With the limitations of other options in mind, a concealed handgun is a much more
effective tool for self-defense. Along with overcoming the technical weaknesses of
pepper spray and Tasers, guns pose a much greater deterrent to criminals. Many
incidents involving a victim with a gun end without a single shot. When someone draws
a concealed gun in self-defense, the criminal simply retreats 55.5% of the time,
according to Kleck.

Before discussing concealed carry permits, it is crucial that I am clear on what they
are and, more importantly, what they are not. Concealed carry permit (CCP) holders
are not vigilantes with the duty to protect; in fact, it is strictly against laws and
their training. There are consequences for acting unless they themselves are in
immediate danger. Extending to campuses, the right to carry would simply allow CCP
holders the same abilities and responsibilities they have in most other places.

More Guns, more crime… right?

While faculty, staff, and students deserve the same rights to self-defense in their
place of work and study as others have, it is an understandable concern that allowing
concealed guns would lead to more accidents and crime. Fortunately, this concern has
not been realized.

After a combined total of one hundred semesters, none of the twelve colleges across
the country--Colorado State University, Blue Ridge Community College in Virginia, and
ten public colleges spanning 30 campus in Utah--that allow licensed individuals to
carry on campus has seen a single incident of gun theft, accident, or violence,
including threats and suicides. In addition, all Utah educators have been able to
carry concealed weapons to work for the past 12 years, in which there have been no
accidents or shootings in the schools.

CCP holders are statistically a very law-abiding group. According to each state’s
Department of Public Safety, .007% of Florida CCPs over the last 25 years and .005%
of North Carolina CCPs over the last five years were revoked due to a firearm-related
crime. The felony rate of CCP holders in North Carolina is .017%, more than 20 times
less than the national rate of .35%.

Not only are people who carry concealed weapons less likely to commit crimes, they
can also prevent and stop them from happening.

In a mass-shooting, the perpetrator is looking to have complete power. "They're the
puppet master,” said Dr. Mary Ellen O'Toole, a retired FBI profiler. “They've got the
control, the power, the weapons.” If potential targets are armed, they are far less
tantalizing. The Aurora shooter had a choice of seven movie theaters within 20
minutes of his home. The one he ultimately chose wasn’t the closest but rather the
only one that that banned concealed handguns. Holmes chose the theater in which his
victims were most vulnerable.

In isolated attacks when the attacker’s motive is a more tangible gain--a mugging,
for instance--the possibility of an armed target will cause the attacker to rethink.
A wallet is not worth the risk of being shot.

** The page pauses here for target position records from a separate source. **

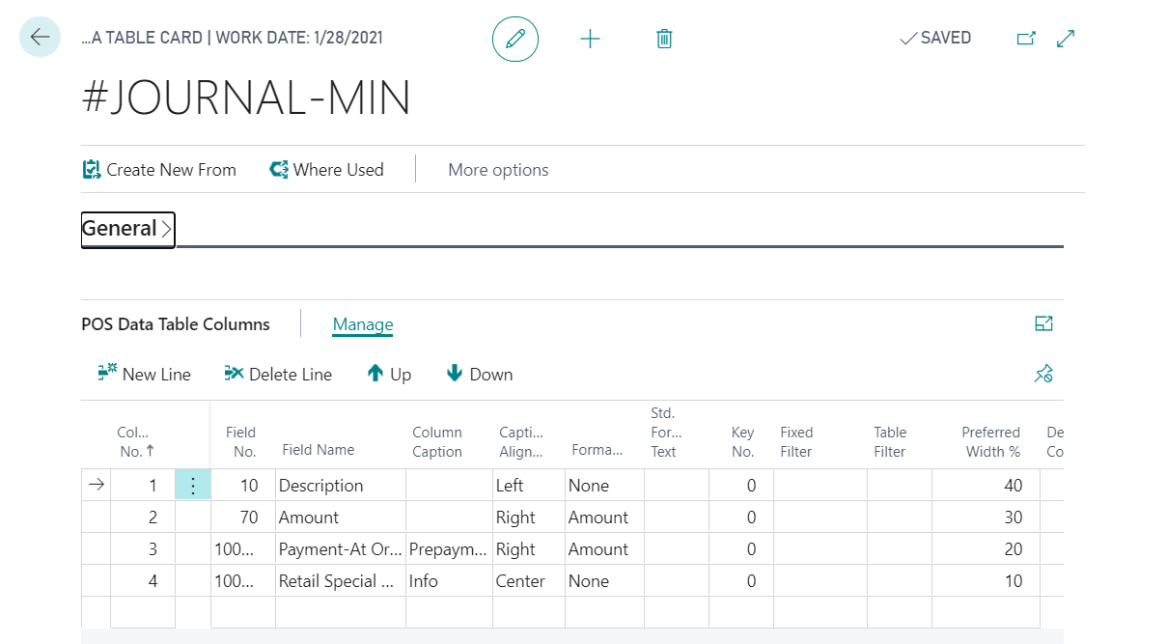This screenshot has height=644, width=1167.
Task: Select the Amount field name cell
Action: (x=339, y=518)
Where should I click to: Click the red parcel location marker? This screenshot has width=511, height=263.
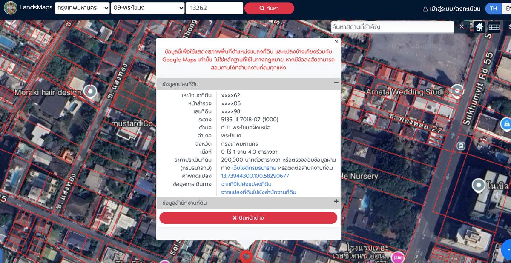click(246, 256)
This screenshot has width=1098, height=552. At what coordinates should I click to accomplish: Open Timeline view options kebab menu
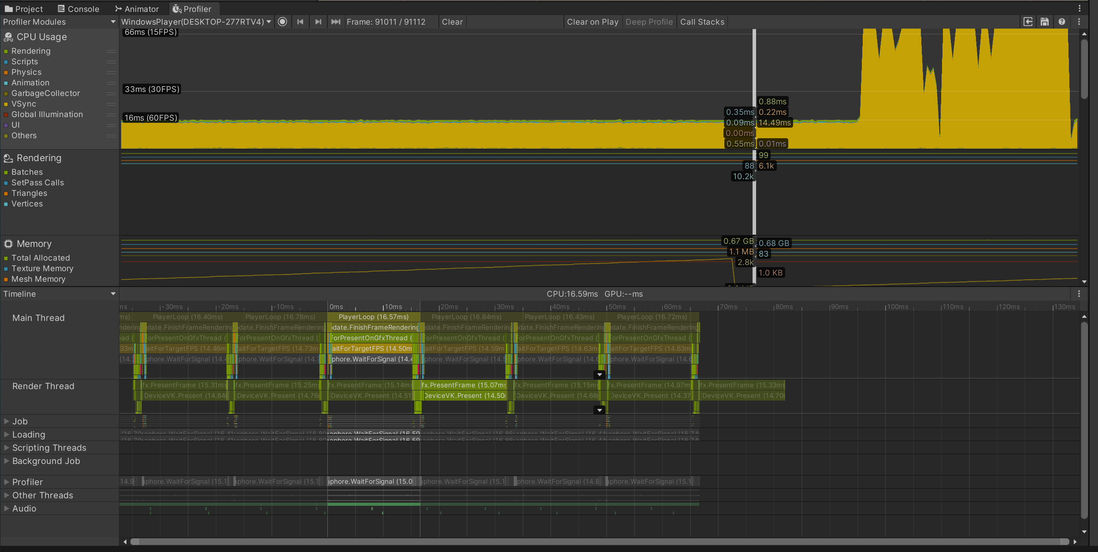1079,294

Beyond preventing these crimes from happening in the first place, there are countless
examples of CCP holders ending attacks early and widening the timeframe for escape
and police response. Here just a few examples of mass-murders ending early due to
armed victims: in 2007, a shooter was stopped by a CCP holder in a Colorado church
after killing two people; in April 2012, a knifing spree in a Salt Lake City mall was
stopped by a CCP holder when he drew his gun and told the attacker to drop his
weapon; and just a few weeks ago in early December, a shooter at a Clackamas mall
stopped his spree and killed himself when he saw a 22-year-old CCP holder pull his
own gun. Stories of isolated self-defense from the past month alone include: an Ohio
gas station clerk shooting a robber; an AutoZone employee scaring off a robber with a
gun; and a pastor pulling a gun on a burglar who broke into his church.

Violence elicits particularly strong fears and emotions. When discussing the role of
guns in our society, we need to rein in those fears and emotions, base our decisions
on facts and statistics, and remember that guns are tools that can save lives, too.